13.3.09

Silenciosos, assistindo

Dudu precisava tirar um extrato no Banco do Brasil. Era por isso que eu estava parada na praça, atrás da banca, por volta das 18h30.

Quando desci da moto já tinha um aglomerado de gente. Vendedores que acabavam o expediente, clientes retardatários, pessoas que passavam. Não era a típica roda fechada que se forma quando acontece algo na rua. Estavam meio espalhados, silenciosos, assistindo.

O centro das atenções era um menino de cerca de nove anos. Ou mais que isso. Não é possível precisar a idade correta quando o corpo é franzino e a atitude, combativa.

Senti muita falta do meu celular naquela hora. Eu tinha que ter filmado aquela cena.

Em cada uma das mãos e em um dos pés, o menino tinha um policial. Três homens adultos, grandes e fardados, tentando barrar os movimentos de onda que o menino fazia. Se remexia com força e chorava. Chorava um choro fino de criança - "me solta, me solta" - mesclado por velhas expressões - "me solta, filho da puta".

Dois meninos mais velhos, acompanhavam tudo, silenciosos, encostados na árvore. Provavelmente eram conhecidos, ou já não estariam ali. Me pareceram, os três, engraxates, mas não posso garantir se tinha alguma caixa por perto. Com certeza, eram meninos soltos...

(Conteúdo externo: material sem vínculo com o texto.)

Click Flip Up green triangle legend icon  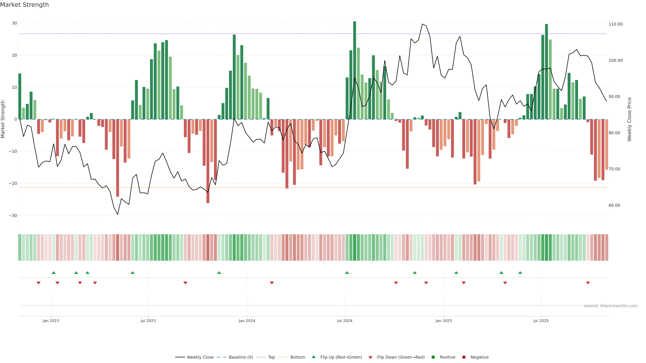(x=313, y=357)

Achei estranho que os policiais falavam baixinho com o menino: "Assim você vai se machucar, fica quieto pra você não se machucar". Me soou meio falso, mas como eles estavam rodeados de gente, ou de testemunhas, compreendi.

O rapaz da loja de eletrônicos teve coragem de falar: "Deixe ele ir pra casa, moço. Deixa o moleque ir embora". O policial que segurava a mão direita, muito educado, explica: "Se eu soltar, ele não vai pra casa. A gente vai botar ele na viatura e vai levar pra casa".

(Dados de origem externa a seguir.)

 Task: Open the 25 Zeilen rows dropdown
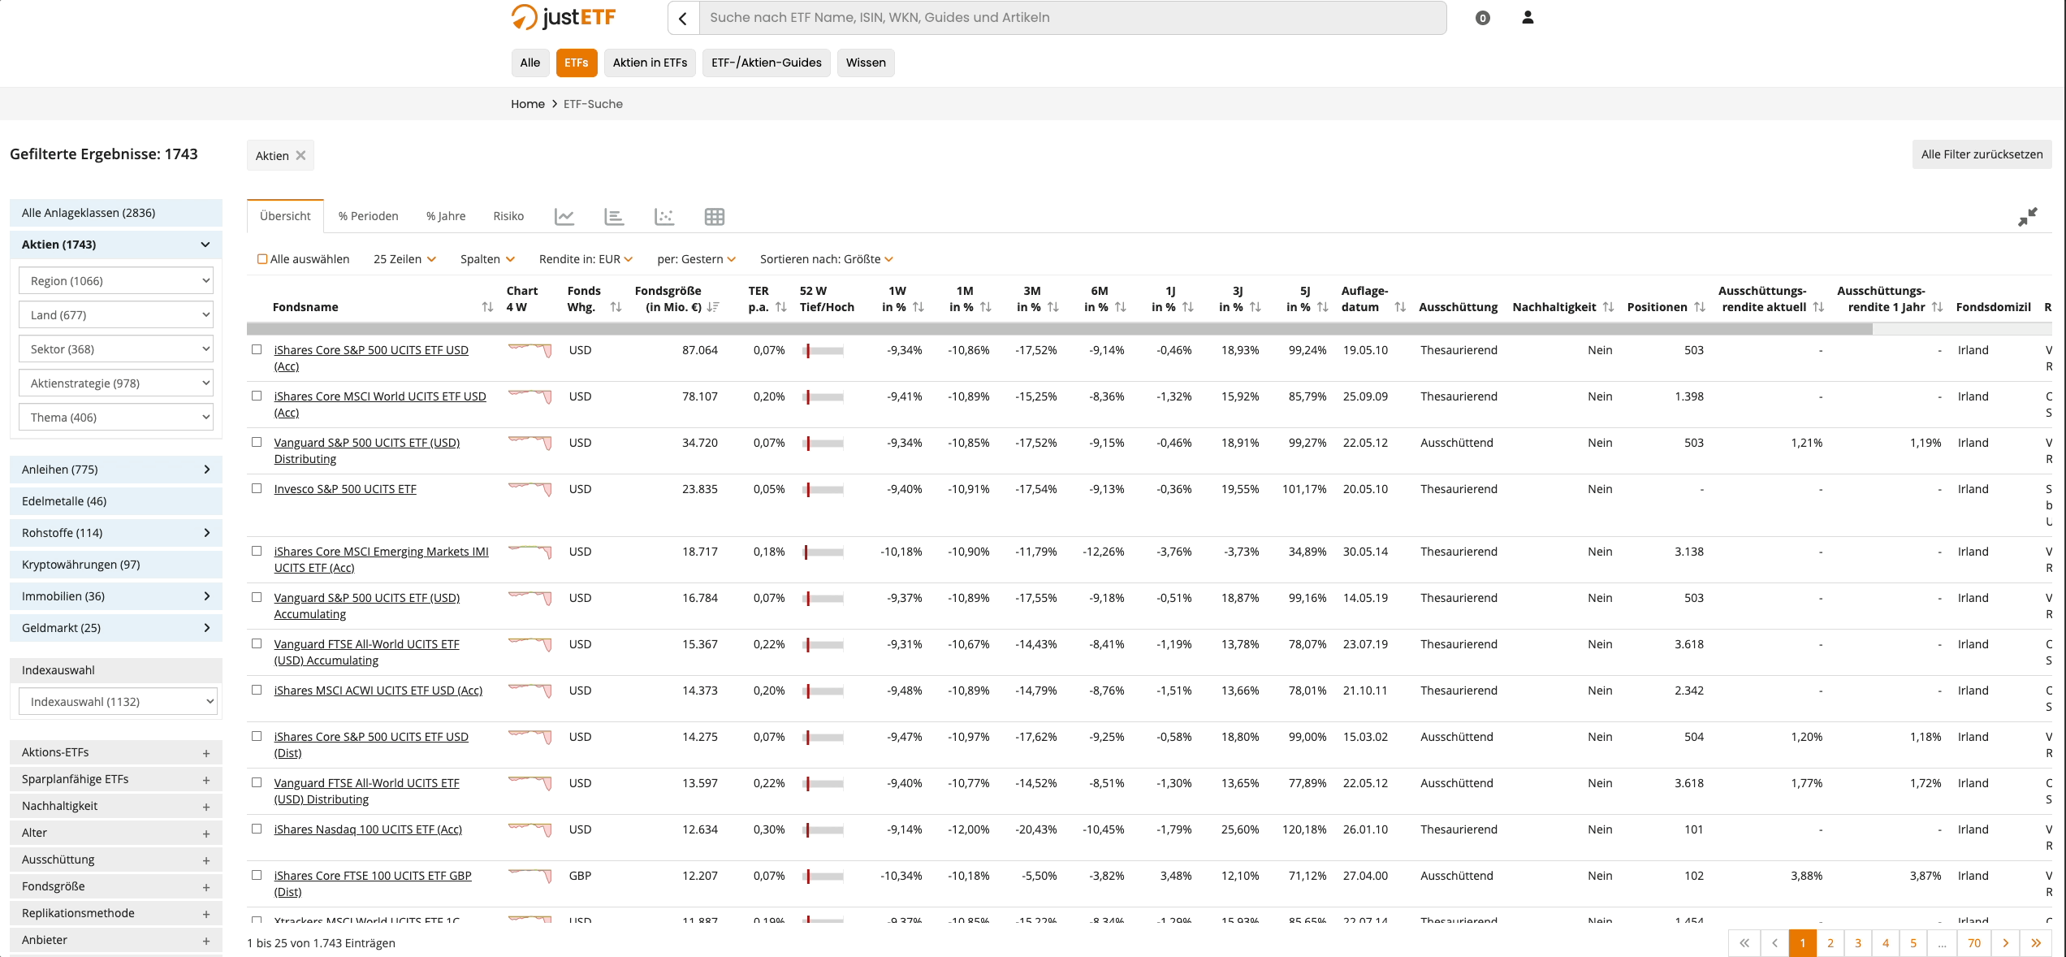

Com o extrato na mão, Dudu voltou e subi na moto de novo, para voltar pra casa. Mas a cena foi comigo. Enquanto fazíamos a volta, me senti impotente e revoltada. Não sei se é porque sou mãe agora, e mãe é assim mesmo, mas fiquei pensado "e se fosse meu filho?".

Não é sentimentalismo não. Mas é que... porra! Vão levar pra casa. Simples. Mas como é a casa desse menino? Como é o pai, a mãe? Ele tem pai e mãe? O que se passa lá? "Vai deixar ele roubando na rua?" Se ele estava mesmo roubando, no fundo da questão, a culpa não é dele.

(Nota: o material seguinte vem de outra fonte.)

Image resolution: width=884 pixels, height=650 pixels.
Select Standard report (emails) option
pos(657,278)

Esta porra de país não dá educação, condição de vida, saúde, nada. Aí fica buscando solução - diminuir a maioridade penal, criar outros "centros de recuperação", prender, matar. Ah, tá certo, tudo isso é mais fácil do que se meter a resolver a questão. Remediar, porque prevenir é um buraco bem mais embaixo.

Poucas horas antes tinha visto na internet uma ilustração do Angeli, que entre muitas, foi a única que copiei pro computador. É estranha a capacidade de alguém traduzir seu pensamento de forma tão simples. É mais estranho do que a coincidência.


2 comentários:

Michele do Carmo disse...

A educação não é levada a sério nem quando se propõe uma discussão séria sobre a educação. Veja a avalização do IRDEB, por exemplo, tapando o sol com um canudinho.

Duas vidinhas em minhas mãos! disse...

Puxa, as vezes pra a gente viver temos q fechar os olhos para a realidade cruel...
Mas, eu lendo isso e lembrando de tantas outras histórias, dá um desespero e um desânimo.
Vejo-me na minha profissão e o q eu posso fazer? É triste, pois a educação não tem vez, e nós professores muitas vezes causamos um verdadeiro enchaço e nada se resolve...
Q sensação horrível, e a culpa é de quem???